Curare Alkaloids From Matis Dart Poison: Comparison With D-Tubocurarine In Interactions With Nicotinic, 5-Ht3 Serotonin And Gaba(A) Receptors

Several novel bisbenzylisoquinoline alkaloids (BBIQAs) have recently been isolated from a Matis tribe arrow poison and shown by two-electrode voltage-clamp to inhibit mouse muscle nicotinic acetylcholine receptors (nAChR).

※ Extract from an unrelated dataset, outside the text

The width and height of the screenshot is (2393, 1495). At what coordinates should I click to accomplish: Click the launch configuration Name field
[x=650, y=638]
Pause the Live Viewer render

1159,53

Here, using radioligand assay with Aplysia californica AChBP and radioiodinated a-bungarotoxin ([I-125]-alpha Bgt), we show that BBIQA1, BBIQA2, and d-tubocurarine (d-TC) have similar affinities to nAChR orthosteric site. However, a competition with [I-125]-alpha Bgt for binding to the Torpedo californica muscle-type nAChR revealed that BBIQAs1, 2, and 3 are less potent (IC(50)s = 26.3, 8.75, and 17.0 mu M) than d-TC (IC50 = 0.39 mu M), while with alpha 7 nAChR in GH(4)C(1) cells, BBIQA1 was less potent that d-TC (IC(50)s = 162 mu M and 7.77 mu M, respectively), but BBIQA2 was similar (IC50 = 5.52 mu M). In inhibiting the Ca2+ responses induced by acetylcholine in Neuro2a cells expressing the mouse adult alpha 1 beta 1 epsilon delta nAChR or human a7 nAChR, BBIQAs1 and 2 had similar potencies to d-TC (IC(50)s in the range 0.75-3.08 mu M). Our data suggest that BBIQA1 and BBIQA2 can inhibit adult muscle alpha 1 beta 1 epsilon delta nAChR by both competitive and noncompetitive mechanisms. Further experiments on neuronal alpha 3 beta 2, alpha 4 beta 2, and alpha 9 alpha 10 nAChRs, expressed in Xenopus laevis oocytes, showed that similar potencies for BBIQAs1, 2, and d-TC. With alpha 3 beta 2 gamma 2 GABA(A)R currents were almost completely inhibited by d-TC at a high (100 mu M) concentration, but BBIQAs1 and 2 were less potent (only 40-50% inhibition), whereas in competition with Alexa Fluor 546-alpha-cobratoxin for binding to alpha 1 beta 3 gamma 2 GABA(A)R in Neuro2a cells, d-TC and these analogs had comparable affinities. Especially interesting effects of BBIQAs1 and 2 in comparison with d-TC were observed for 5-HT3AR: BBIQA1 and BBIQA2 were 5- and 87-fold less potent than d-TC (IC50 = 22.63 nM). Thus, our results reveal that these BBIQAs differ from d-TC in their potencies towards certain Cys-loop receptors, and we suggest that understanding the reasons behind this might be useful for future drug design.